Stored data:
= Beginning of Section =

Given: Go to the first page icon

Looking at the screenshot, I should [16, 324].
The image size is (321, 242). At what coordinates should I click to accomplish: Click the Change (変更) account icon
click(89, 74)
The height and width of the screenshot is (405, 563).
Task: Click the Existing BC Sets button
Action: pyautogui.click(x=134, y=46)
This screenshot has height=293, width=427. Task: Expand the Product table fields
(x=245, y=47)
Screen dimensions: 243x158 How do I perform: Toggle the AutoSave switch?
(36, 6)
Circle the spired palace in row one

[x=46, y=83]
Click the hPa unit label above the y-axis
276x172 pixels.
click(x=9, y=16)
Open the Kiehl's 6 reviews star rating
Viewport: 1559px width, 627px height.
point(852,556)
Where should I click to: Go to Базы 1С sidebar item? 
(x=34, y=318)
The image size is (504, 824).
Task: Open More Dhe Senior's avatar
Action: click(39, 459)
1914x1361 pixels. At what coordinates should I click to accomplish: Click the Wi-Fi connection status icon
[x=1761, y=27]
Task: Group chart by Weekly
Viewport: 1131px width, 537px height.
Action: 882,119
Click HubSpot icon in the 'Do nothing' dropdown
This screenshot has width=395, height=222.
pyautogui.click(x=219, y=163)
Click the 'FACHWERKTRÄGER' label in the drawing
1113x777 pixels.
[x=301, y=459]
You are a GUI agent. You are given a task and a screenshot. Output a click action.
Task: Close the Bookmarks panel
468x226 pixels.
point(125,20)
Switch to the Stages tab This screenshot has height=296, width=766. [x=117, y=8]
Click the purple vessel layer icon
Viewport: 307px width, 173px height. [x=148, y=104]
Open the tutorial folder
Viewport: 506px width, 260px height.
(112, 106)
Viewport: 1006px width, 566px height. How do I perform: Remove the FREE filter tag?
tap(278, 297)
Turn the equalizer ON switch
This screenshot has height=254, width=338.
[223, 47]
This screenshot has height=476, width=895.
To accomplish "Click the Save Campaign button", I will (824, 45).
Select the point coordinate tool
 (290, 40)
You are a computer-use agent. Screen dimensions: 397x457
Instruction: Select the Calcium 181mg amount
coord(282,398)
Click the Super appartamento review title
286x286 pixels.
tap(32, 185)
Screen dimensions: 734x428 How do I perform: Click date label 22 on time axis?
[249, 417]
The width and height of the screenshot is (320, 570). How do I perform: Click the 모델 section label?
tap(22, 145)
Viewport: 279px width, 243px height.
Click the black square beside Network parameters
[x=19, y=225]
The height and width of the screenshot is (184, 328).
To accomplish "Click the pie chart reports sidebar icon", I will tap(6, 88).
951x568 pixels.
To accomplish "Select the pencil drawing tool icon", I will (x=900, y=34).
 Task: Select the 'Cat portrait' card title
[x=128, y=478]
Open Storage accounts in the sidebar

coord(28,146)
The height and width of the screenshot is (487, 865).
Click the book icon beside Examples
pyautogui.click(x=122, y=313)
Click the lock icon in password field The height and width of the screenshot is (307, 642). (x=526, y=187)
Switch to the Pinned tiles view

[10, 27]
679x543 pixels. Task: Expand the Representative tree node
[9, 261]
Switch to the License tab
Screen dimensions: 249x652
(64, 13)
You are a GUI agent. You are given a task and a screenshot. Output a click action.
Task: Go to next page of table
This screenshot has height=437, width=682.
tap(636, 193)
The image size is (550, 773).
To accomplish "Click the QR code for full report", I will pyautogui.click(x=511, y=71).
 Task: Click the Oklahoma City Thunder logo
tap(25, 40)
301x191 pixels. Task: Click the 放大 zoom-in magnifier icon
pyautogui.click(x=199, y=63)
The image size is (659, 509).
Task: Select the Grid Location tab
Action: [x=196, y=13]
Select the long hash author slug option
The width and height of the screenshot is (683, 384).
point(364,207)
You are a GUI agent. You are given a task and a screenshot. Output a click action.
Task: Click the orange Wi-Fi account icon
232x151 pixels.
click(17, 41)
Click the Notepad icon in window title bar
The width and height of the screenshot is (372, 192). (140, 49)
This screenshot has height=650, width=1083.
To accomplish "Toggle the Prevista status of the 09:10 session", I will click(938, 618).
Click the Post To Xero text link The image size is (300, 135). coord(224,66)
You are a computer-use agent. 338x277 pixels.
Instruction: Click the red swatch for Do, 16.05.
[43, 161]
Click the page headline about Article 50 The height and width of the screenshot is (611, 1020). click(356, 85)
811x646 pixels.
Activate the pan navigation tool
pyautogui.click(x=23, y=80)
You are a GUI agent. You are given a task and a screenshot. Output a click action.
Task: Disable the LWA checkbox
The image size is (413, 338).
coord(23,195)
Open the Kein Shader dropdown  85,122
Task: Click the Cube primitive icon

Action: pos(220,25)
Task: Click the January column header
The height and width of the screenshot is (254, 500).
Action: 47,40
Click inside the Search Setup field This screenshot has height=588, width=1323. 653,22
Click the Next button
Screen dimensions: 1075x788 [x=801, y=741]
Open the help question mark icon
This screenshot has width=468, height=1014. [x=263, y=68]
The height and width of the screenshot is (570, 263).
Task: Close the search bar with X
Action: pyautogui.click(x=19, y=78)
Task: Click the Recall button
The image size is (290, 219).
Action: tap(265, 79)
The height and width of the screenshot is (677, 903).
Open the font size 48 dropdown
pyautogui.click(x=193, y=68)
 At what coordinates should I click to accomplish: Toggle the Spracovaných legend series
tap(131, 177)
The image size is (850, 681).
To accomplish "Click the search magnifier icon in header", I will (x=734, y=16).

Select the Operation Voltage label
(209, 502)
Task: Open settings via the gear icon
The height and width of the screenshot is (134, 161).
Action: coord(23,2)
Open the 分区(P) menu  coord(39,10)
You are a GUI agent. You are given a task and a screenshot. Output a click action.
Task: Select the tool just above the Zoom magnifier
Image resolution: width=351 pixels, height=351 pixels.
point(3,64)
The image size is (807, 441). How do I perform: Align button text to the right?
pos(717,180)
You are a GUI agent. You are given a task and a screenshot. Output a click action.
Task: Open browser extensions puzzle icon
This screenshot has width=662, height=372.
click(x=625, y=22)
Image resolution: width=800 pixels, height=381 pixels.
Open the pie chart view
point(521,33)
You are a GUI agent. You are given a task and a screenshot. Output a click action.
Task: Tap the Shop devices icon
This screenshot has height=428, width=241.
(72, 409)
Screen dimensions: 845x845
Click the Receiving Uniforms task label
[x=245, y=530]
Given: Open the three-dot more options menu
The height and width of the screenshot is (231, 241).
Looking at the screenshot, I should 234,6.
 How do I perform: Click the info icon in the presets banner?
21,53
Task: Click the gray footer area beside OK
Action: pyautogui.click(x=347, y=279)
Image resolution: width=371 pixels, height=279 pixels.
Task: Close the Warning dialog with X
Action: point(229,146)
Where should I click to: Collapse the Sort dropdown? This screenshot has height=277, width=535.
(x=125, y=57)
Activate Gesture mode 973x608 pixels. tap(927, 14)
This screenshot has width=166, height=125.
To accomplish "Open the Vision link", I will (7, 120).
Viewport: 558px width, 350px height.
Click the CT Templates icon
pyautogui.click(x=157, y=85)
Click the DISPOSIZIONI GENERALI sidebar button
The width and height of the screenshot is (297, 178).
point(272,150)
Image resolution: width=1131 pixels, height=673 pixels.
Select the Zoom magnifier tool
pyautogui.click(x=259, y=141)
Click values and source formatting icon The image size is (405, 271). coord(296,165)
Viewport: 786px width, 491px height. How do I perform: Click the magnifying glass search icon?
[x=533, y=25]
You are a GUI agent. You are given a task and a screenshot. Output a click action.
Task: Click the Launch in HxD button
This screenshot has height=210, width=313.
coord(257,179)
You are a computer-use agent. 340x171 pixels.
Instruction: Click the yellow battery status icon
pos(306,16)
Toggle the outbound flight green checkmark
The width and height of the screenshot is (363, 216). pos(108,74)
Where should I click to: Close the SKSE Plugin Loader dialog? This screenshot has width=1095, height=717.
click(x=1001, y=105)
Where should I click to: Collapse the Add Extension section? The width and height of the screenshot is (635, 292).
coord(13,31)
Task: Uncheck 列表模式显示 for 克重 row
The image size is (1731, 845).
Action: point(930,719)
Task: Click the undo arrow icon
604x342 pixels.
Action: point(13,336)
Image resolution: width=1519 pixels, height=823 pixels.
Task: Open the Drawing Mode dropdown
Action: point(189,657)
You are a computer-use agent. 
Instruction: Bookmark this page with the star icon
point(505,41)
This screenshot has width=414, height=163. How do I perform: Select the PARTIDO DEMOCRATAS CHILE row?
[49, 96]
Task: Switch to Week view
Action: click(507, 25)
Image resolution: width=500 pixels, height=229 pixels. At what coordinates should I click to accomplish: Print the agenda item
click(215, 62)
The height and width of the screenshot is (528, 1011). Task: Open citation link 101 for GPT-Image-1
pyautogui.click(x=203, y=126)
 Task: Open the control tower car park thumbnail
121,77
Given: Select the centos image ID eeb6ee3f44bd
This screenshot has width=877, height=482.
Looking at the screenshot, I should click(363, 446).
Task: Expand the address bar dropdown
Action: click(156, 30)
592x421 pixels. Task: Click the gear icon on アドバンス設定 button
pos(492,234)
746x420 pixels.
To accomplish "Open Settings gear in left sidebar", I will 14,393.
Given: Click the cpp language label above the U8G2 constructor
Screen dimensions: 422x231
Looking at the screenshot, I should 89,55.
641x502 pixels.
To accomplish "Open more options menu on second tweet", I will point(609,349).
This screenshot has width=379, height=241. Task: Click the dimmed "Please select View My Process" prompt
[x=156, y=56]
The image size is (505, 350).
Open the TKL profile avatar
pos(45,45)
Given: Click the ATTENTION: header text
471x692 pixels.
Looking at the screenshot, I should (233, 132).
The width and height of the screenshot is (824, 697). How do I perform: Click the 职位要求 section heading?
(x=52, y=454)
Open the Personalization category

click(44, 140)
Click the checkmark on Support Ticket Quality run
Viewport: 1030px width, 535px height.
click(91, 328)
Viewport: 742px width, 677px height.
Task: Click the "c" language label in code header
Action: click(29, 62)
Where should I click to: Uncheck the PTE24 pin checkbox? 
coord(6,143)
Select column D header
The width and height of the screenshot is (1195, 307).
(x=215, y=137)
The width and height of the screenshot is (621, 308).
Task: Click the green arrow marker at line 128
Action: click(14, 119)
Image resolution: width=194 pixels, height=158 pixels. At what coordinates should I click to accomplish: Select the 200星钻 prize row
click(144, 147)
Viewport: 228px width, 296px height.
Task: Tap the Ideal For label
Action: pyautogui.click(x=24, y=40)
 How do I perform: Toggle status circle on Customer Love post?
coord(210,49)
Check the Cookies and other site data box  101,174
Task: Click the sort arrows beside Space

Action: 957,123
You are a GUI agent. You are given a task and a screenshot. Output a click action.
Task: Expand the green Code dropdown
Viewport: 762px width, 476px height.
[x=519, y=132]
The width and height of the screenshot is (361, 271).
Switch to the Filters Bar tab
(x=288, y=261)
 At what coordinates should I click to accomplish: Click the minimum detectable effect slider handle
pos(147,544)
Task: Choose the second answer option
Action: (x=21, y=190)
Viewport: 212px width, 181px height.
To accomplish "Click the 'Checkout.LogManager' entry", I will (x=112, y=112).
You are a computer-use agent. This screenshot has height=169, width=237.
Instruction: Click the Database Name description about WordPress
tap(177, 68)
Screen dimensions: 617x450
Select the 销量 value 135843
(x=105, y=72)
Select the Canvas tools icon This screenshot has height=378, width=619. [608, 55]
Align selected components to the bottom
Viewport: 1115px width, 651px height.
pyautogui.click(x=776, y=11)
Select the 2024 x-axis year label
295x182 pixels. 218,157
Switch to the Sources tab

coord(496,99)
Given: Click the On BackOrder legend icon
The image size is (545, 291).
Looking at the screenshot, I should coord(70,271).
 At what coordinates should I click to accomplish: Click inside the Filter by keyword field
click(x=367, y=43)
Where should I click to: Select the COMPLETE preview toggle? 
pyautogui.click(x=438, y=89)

= End of Section =

What you need to do: The entries above hold the needed span. Transcribe exactly the lines from the one with "Where should I click to: Go" to the one with "Task: Group chart by Weekly", both included.

Exercise answer:
Where should I click to: Go to Базы 1С sidebar item? 
(x=34, y=318)
The image size is (504, 824).
Task: Open More Dhe Senior's avatar
Action: click(39, 459)
1914x1361 pixels. At what coordinates should I click to accomplish: Click the Wi-Fi connection status icon
[x=1761, y=27]
Task: Group chart by Weekly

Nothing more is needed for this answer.